What to work on ▸ Find and copy every line in the records that includes the string "Season".

Start of Block

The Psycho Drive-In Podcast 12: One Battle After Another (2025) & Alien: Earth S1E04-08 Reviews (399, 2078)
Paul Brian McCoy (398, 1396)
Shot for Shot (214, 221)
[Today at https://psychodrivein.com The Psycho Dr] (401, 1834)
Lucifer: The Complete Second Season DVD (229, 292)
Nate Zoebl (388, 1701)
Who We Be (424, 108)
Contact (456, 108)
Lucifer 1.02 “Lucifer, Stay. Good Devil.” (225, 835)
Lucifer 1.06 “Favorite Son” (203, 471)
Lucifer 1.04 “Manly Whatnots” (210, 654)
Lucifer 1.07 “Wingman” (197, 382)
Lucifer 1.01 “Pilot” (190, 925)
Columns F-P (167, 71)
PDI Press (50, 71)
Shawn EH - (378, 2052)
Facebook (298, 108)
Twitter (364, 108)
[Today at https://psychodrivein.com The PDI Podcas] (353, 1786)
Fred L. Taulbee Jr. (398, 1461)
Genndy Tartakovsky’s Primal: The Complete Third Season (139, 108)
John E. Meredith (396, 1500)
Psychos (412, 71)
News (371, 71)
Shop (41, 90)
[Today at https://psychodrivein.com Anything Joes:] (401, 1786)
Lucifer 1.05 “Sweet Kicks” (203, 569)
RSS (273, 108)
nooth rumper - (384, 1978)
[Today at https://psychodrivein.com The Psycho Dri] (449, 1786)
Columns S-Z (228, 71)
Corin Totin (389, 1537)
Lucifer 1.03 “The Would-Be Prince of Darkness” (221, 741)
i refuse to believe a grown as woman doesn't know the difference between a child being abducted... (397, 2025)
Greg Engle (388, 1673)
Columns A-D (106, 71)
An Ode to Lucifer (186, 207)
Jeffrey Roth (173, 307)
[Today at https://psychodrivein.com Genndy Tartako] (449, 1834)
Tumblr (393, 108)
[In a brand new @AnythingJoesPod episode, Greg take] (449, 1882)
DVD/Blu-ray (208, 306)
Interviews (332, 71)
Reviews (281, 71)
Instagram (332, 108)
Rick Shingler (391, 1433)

End of Block

Solution for this task ▸
Lucifer: The Complete Second Season DVD (229, 292)
Genndy Tartakovsky’s Primal: The Complete Third Season (139, 108)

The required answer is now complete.